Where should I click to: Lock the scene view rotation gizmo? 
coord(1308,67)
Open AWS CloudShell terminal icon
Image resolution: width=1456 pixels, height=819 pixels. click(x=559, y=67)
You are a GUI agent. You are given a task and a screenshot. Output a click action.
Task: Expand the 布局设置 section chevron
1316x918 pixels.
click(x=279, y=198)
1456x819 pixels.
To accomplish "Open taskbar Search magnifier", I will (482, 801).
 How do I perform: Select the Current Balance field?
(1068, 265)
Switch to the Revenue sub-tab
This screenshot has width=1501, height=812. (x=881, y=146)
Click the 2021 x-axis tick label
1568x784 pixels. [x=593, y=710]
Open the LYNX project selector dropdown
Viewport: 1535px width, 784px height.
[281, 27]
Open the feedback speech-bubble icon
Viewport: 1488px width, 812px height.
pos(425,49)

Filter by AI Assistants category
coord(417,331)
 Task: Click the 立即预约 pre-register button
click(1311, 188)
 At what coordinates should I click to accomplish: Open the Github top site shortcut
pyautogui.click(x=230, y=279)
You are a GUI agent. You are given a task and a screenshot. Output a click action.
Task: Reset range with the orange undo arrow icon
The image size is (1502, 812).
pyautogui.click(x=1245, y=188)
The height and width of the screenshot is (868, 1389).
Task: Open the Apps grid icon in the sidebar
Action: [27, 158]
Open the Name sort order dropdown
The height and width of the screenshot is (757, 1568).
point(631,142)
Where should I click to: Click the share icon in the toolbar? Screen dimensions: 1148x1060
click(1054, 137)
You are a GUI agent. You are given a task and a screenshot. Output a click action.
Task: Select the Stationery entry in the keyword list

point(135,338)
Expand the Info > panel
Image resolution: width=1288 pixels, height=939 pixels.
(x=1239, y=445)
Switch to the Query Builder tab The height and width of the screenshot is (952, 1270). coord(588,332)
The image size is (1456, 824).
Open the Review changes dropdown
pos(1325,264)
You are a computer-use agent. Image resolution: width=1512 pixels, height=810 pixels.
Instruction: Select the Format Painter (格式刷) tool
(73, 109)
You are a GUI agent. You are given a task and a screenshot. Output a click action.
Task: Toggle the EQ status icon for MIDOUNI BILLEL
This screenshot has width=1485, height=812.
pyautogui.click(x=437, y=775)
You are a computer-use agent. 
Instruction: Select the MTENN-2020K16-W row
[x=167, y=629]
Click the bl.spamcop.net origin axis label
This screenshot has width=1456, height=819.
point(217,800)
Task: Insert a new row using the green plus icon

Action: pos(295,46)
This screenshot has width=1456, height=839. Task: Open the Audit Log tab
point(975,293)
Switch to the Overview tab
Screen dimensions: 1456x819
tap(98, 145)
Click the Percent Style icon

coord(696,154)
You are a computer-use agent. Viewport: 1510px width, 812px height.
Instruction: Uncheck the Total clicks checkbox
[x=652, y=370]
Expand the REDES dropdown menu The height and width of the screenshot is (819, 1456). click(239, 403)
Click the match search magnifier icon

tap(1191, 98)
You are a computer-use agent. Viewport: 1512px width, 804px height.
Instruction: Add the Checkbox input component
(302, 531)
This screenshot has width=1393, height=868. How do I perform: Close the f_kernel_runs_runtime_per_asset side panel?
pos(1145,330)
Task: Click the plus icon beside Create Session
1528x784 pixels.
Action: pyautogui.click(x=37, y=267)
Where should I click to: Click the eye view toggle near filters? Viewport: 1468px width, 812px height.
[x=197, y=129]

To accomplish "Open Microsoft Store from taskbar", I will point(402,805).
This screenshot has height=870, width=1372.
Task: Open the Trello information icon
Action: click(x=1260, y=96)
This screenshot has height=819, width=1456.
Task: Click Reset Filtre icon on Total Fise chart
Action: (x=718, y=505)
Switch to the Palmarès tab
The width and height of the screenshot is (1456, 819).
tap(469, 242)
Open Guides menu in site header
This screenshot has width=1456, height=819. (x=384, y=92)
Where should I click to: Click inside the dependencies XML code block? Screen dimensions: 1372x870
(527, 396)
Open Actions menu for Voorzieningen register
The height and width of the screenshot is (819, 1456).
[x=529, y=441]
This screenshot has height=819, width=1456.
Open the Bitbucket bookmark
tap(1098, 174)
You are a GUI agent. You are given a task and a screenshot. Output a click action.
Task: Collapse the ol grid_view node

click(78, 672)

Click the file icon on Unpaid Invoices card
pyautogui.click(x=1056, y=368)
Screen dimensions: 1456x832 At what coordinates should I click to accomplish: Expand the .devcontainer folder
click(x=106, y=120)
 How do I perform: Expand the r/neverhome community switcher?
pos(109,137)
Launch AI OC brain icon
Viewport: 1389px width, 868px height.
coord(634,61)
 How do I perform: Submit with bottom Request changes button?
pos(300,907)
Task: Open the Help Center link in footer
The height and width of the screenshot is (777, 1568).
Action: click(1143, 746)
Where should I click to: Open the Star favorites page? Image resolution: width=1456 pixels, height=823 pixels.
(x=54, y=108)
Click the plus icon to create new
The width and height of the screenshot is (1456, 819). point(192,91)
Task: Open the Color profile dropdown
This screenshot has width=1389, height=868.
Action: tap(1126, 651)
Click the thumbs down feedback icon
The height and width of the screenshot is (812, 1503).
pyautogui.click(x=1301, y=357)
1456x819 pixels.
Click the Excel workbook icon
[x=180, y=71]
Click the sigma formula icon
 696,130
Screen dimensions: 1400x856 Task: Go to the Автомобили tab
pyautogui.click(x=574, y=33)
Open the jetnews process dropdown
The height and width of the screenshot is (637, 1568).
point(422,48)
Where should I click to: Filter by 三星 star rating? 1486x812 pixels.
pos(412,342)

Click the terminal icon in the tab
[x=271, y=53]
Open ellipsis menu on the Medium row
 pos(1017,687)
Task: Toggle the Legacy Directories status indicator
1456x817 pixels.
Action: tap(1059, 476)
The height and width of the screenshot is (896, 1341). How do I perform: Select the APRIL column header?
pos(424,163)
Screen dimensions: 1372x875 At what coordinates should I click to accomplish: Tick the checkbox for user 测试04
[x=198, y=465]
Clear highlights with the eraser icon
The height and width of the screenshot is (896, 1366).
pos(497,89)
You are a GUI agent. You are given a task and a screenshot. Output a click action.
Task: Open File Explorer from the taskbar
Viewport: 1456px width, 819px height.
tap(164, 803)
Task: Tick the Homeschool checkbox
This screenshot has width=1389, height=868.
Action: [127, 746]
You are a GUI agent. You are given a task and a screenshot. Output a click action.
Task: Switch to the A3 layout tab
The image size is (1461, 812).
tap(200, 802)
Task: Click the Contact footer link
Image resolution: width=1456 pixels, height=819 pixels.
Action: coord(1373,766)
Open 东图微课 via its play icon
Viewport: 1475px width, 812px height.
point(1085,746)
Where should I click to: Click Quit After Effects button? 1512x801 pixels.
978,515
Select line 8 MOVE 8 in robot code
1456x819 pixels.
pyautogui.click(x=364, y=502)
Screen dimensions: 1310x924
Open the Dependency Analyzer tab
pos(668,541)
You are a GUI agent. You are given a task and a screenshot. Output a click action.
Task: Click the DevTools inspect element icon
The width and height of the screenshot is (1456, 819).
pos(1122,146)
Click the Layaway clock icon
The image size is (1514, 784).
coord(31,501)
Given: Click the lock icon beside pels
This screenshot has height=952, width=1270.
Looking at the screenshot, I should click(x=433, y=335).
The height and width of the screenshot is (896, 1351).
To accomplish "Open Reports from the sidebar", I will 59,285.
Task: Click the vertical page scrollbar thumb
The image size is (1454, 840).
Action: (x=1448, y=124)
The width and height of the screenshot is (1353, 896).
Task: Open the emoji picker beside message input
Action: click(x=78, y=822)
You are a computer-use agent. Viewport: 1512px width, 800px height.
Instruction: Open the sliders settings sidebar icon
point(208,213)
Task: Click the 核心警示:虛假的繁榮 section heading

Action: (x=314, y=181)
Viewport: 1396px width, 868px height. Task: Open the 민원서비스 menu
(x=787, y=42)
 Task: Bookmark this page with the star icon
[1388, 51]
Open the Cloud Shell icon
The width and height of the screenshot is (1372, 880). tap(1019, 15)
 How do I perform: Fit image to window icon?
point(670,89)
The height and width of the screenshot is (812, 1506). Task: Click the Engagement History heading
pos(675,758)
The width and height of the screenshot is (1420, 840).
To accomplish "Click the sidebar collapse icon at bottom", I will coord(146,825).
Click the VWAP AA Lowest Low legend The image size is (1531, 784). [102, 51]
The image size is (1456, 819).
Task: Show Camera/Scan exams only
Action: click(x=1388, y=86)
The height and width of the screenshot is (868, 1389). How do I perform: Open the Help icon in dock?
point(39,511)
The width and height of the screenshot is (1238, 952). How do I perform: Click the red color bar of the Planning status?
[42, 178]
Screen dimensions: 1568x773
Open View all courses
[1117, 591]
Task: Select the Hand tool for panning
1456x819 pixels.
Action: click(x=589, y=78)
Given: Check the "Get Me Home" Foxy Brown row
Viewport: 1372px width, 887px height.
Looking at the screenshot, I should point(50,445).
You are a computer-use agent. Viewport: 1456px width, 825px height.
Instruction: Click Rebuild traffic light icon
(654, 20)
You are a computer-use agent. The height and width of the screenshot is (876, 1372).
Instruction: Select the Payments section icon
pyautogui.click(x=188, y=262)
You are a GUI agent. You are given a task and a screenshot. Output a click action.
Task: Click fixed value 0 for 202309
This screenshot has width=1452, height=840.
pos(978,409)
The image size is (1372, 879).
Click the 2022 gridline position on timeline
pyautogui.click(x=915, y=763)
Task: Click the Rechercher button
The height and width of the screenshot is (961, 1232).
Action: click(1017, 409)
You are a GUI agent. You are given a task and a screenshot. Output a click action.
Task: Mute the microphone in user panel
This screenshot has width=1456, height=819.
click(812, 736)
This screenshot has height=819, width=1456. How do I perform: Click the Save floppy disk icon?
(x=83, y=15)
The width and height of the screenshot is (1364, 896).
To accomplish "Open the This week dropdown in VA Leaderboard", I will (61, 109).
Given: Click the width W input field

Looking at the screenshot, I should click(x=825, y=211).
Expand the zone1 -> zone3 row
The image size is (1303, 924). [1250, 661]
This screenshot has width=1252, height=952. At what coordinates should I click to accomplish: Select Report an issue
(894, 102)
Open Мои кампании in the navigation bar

★ ★ ★ ★

• **Exercise prompt**
Your answer must consist only of the lines from the one with "Expand the zone1 -> zone3 row" through the final line of the entries, each retyped exactly.

• **The answer**
Expand the zone1 -> zone3 row
The image size is (1303, 924). [1250, 661]
This screenshot has width=1252, height=952. At what coordinates should I click to accomplish: Select Report an issue
(894, 102)
Open Мои кампании in the navigation bar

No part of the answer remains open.